Action item ▸
Make an exact copy of the lines from the one containing "Click the 23.17 resistance level label" through the end of the records below, and leave out every picture.

Records supplied ▸
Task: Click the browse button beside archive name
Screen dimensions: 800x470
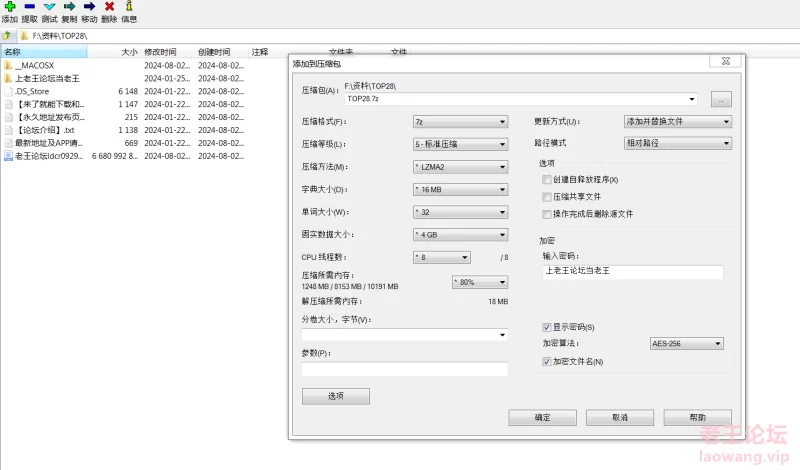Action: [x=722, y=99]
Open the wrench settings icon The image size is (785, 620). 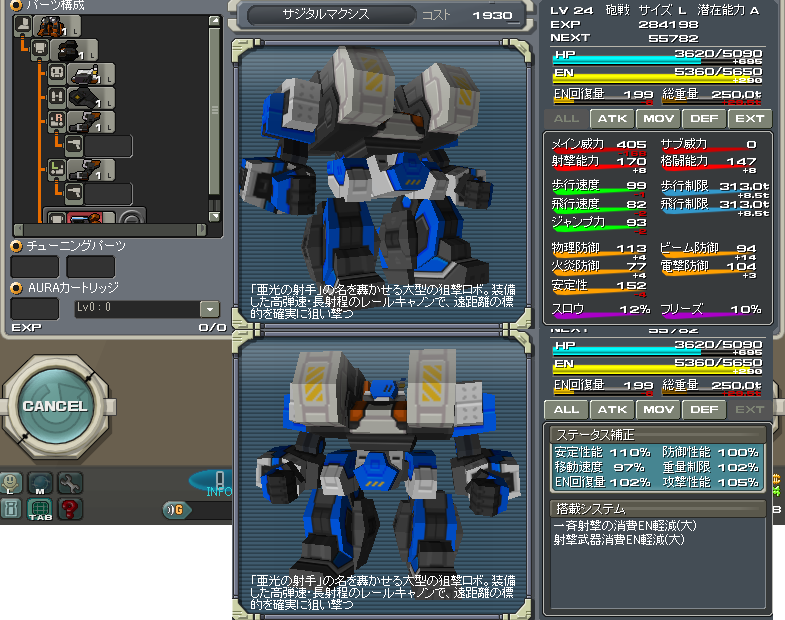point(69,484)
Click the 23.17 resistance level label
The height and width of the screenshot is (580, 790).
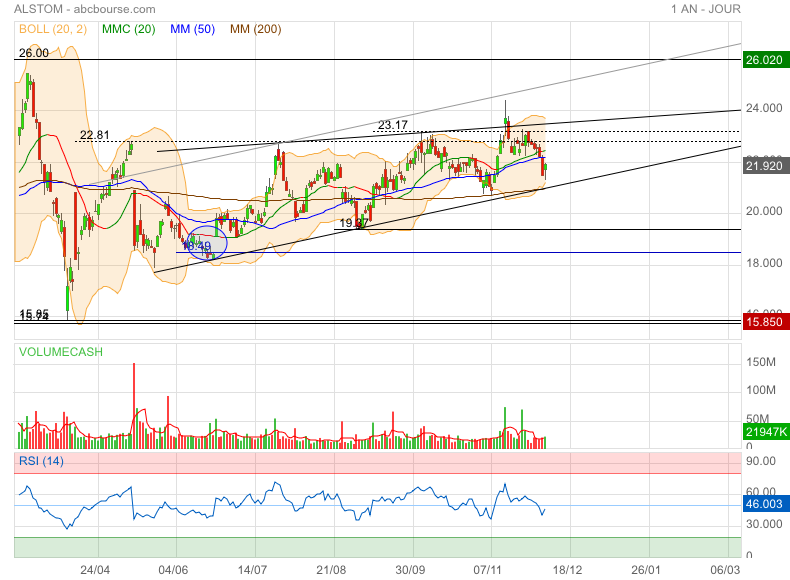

Exercise result ▸
Click the 23.17 resistance level label
The height and width of the screenshot is (580, 790).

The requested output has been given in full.